Obviously, no one can intercept a period of "blank" time and put it on the shelf like selling bottled fresh air. As a rigid dimension, time is attached to anything that can be attached. Data is no exception. It takes time for us to get the data, and it takes more time for us to use / enjoy the data. To some extent, the advent of the digital age makes time more widely crystallized on data. Therefore, in the current massive consumption of data traffic, the element of time is gradually emerging. Attention economy or experience economy, they are trying to seize nothing more than consumers' time-first letting you enjoy a certain amount of time in a "free" way, and then tempting you to buy and spend another time. In fact, this is the future that the current business big data vaguely points to.


Interestingly, in the digital age, replaying an old game may be much more difficult than watching a movie. The reason is that the current computer system has been upgraded to the point where it is impossible to run nostalgic games. Although there are solutions such as simulators at the practical level, the disconnection between games and computer operating systems fundamentally touches on a question related to "big data": for those data born in digital format, how should it be stored and archived to ensure its tunability so that it can really become data? 

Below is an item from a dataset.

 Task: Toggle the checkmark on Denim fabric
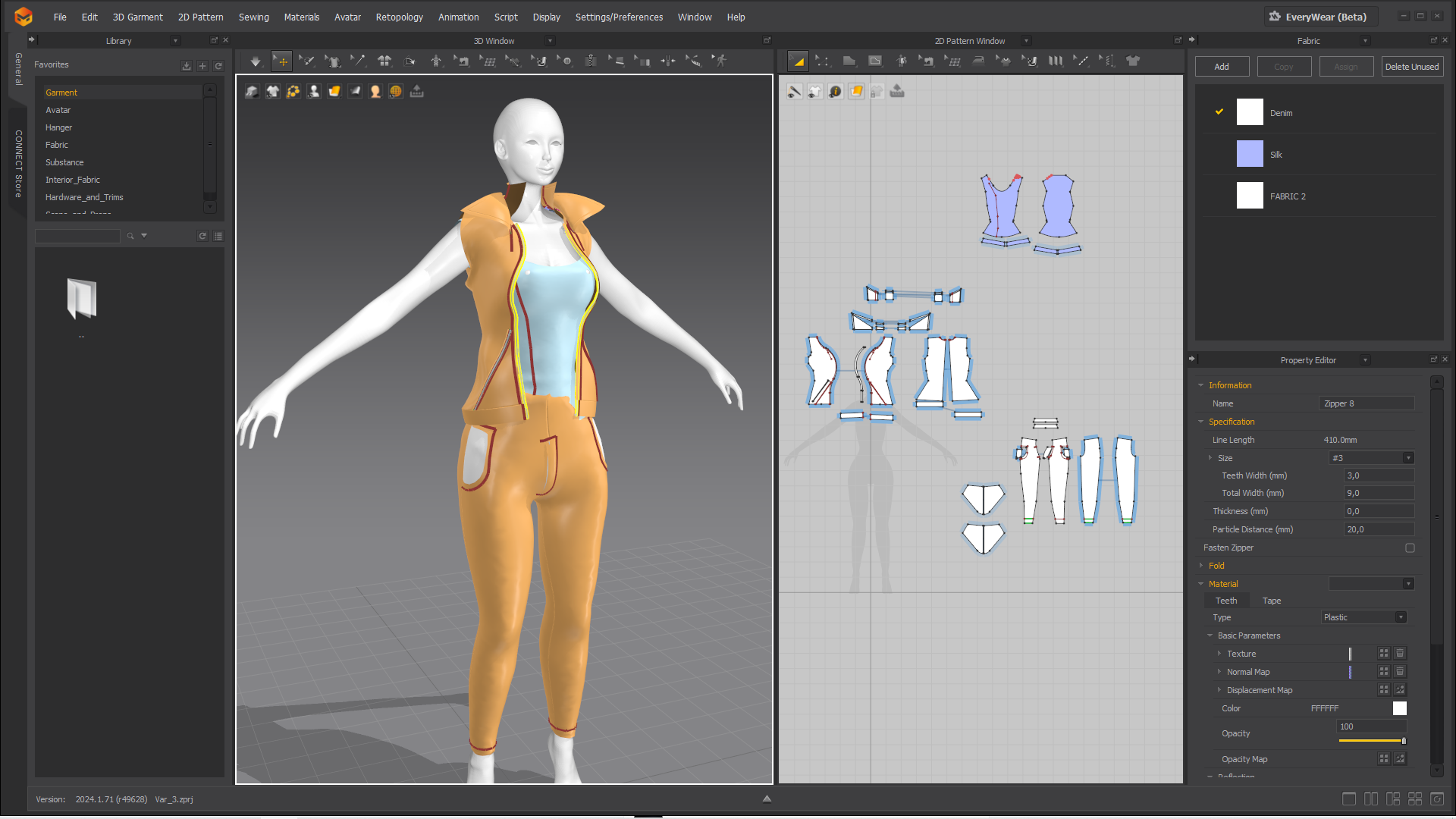point(1219,112)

Once we regard the movies we have seen and the games we have played as geography in the course of life, we have to face the fact that those geography as games, those that exist in digital format are the most difficult to reproduce and repeat. When we try to touch the topic of "geographical narrative in the digital age", we will encounter the dual dilemma of "the geography of the digital age" and "the narration of the digital age": how to define the geography of the digital age? How does this geography combine with the narrative of the digital age? 


I try to outline the game after the RPG era as the dual carrier of digital geography and digital narrative-the game itself is not only a potential digital geography, but also a typical model of digital narrative. But if we go back to the definition of digital geography, we still need to deal with or face the vastness of the digital world / cyberspace: does every game written, every node in cyberspace constitute the geography of the digital age? Personally, the answer is no. I prefer to judge whether the "data" constitutes the geography of the digital age by its accessibility / adjustability and the interactive history of the "data"-for the post-00s generation, the street of Chun-Li fighting on the computer simulator is the uninhabited unknown geography of the digital age. In other words, "interaction + time" has actually become the core standard for judging geography in the digital age.

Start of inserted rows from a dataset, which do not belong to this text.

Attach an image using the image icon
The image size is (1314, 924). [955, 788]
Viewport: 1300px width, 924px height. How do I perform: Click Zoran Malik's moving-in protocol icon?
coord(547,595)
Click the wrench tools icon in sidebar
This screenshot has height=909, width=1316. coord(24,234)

It is deeply surprising that the film, a slightly old medium, is particularly competent for the visual presentation of digital narrative-in the movie "Nerve", we clearly see how ancient games are crazily reborn with the help of mobile Internet technology, and the real geography of the old era and the virtual geography of the digital age are also perfectly nested in the film, so that I have to predict: in the digital age, The new and old geography and the new and old narration will mirror each other and nest each other. In this kind of mapping overlap, human subjectivity will encounter great challenges, and examining subjectivity by examining the interaction I participate in may be the only way I can think of at present. 

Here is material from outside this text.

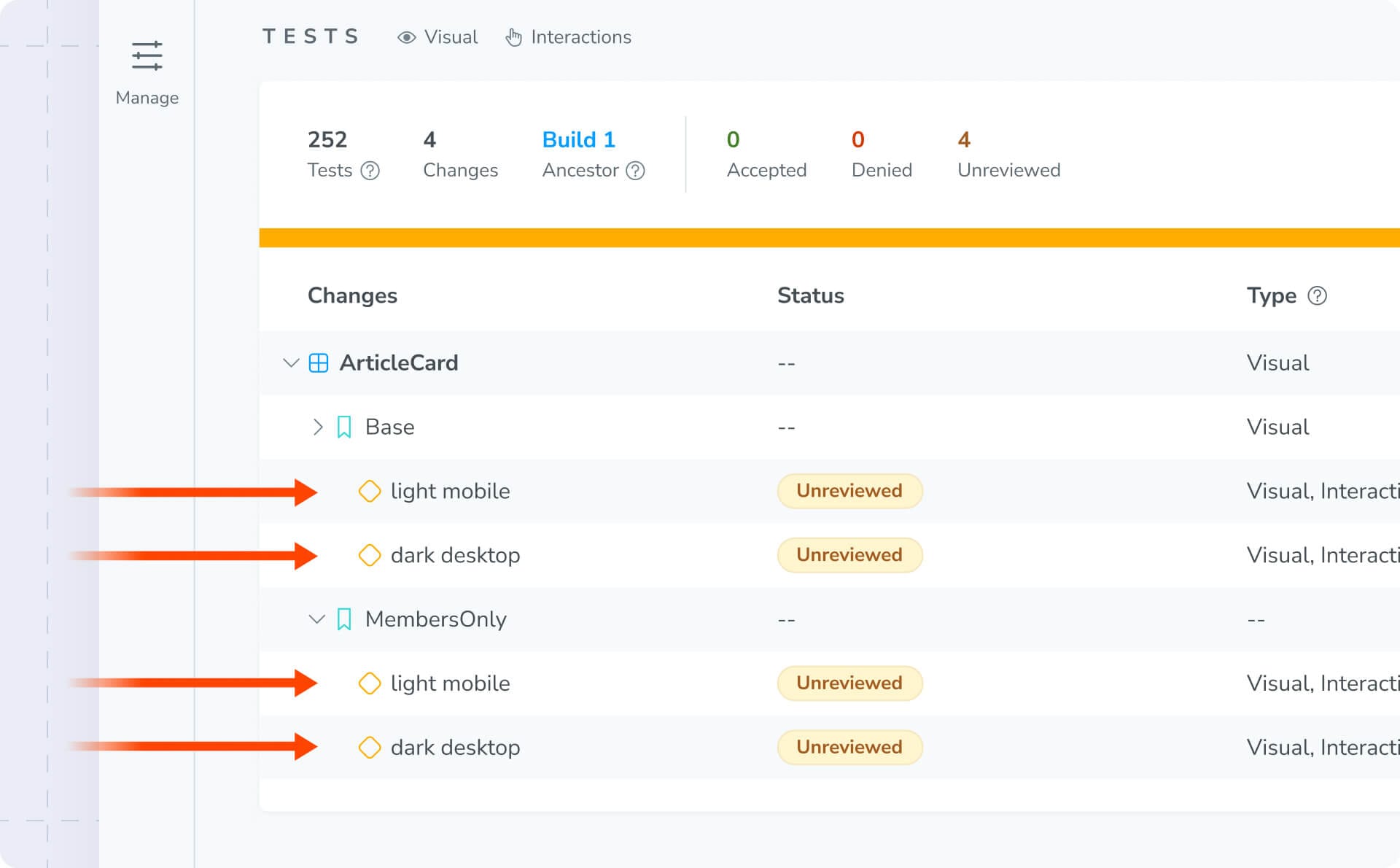
Task: Click the help icon next to Tests
Action: point(370,171)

"The new and old geography and the new and old narratives will mirror each other and nest each other." Why does it challenge the status of human subjectivity? First of all, there is no inevitable relationship between new and old geography and whether people are subject or not. people can look for their own experiences and traces of time in various geographical environments, as long as you can find or create a new unknown field. getting your own unprecedented experience, whether in the data age or in the past, does not prevent people from becoming the subject, because the subject and object itself is defined by the person.